• Records provided

=-=-=

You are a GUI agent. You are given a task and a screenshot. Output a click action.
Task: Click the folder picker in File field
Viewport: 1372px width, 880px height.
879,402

=-=-=

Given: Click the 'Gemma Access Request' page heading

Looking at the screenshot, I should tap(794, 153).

=-=-=

• What is required
Return the listing lines from the line with "Given: Click the" up to and including the line with "Looking at the", copied verbatim.

• The response
Given: Click the 'Gemma Access Request' page heading

Looking at the screenshot, I should tap(794, 153).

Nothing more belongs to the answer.